The allegations against the appellant alone were as follows:

"194. The allegations against the First Respondent Susan Ebhogiaye alone were that:

Allegation 2.1: Contrary to Rule 3.01 of the SCC 2007 she acted when there was, or there was a significant risk of, a conflict of interest;

Allegation 2.2: She withdrew and/or transferred monies from client bank account other than as permitted by Rule 22 of the 1998 Rules;

Allegation 2.3: Contrary to Rule 7 of the 1998 Rules she failed and/or delayed in rectification of breaches.
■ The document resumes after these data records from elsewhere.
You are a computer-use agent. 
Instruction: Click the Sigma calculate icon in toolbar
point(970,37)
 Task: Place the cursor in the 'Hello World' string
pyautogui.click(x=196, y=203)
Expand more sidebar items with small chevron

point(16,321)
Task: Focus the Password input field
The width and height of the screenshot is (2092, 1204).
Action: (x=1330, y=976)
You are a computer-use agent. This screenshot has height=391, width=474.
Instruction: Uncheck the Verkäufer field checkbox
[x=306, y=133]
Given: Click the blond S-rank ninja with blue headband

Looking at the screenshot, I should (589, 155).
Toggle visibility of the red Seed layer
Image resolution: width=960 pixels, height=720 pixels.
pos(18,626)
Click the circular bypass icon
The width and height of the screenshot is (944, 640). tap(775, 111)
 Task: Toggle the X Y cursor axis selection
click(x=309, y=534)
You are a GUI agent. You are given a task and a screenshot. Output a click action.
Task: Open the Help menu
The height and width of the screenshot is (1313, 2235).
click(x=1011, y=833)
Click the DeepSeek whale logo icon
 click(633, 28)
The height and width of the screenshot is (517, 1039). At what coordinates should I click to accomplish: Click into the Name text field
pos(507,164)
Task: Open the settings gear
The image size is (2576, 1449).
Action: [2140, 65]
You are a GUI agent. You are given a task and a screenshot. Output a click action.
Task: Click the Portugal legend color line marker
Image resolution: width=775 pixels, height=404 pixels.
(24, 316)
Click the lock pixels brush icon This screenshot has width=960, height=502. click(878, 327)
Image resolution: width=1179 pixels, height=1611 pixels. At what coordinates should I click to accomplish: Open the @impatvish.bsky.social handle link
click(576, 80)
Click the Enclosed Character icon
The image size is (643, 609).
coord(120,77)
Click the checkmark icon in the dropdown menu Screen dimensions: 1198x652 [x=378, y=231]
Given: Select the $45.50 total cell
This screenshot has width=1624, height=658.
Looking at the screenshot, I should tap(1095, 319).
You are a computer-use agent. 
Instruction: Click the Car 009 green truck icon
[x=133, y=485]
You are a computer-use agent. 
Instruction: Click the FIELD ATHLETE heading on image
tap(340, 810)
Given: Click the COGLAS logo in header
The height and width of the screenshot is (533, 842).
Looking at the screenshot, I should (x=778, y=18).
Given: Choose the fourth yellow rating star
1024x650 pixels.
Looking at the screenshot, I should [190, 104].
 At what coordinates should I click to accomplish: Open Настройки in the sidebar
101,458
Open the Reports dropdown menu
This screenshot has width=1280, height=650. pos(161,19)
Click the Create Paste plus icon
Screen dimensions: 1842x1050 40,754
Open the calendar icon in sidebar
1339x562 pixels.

Allegation 2.4: Contrary to Rule 1.02 and 1.06 of the SCC 2007 she made representations on a professional indemnity insurance proposal form which were inaccurate and misleading."

11

All ten extant allegations against the appellant and her daughter were admitted, and all four allegations against the appellant alone were admitted.

12

The appellant and her daughter were represented at the Tribunal hearing by Mr David Morgan, a consultant, and Mr Nigel West a partner of Radcliffes Le Brasseur. The Solicitors Regulation Authority were represented by Mr Jonathan Goodwin. At the hearing on 15 November 2012 detailed submissions were made and evidence before the Tribunal considered. In accordance with the Tribunal's usual practice, at the conclusion of the submissions the Chair of the Tribunal, Mr R Hegarty, who was sitting with Mr AN Spooner and Lady Bonham Carter, indicated that the Panel would retire. Following retirement Mr Hegarty and the Chair said this:

"MR HEGARTY: Well, we've listened to the mitigation for both Respondents; we've read all the testimonials that have been provided for both Respondents; we've taken into account the medical condition of the First Respondent; and we've also taken into account the inexperience of the Second Respondent and the fact that she was on the periphery of most of the allegations against her, but the fact is these are a large number of very serious allegations and we had to take that into account.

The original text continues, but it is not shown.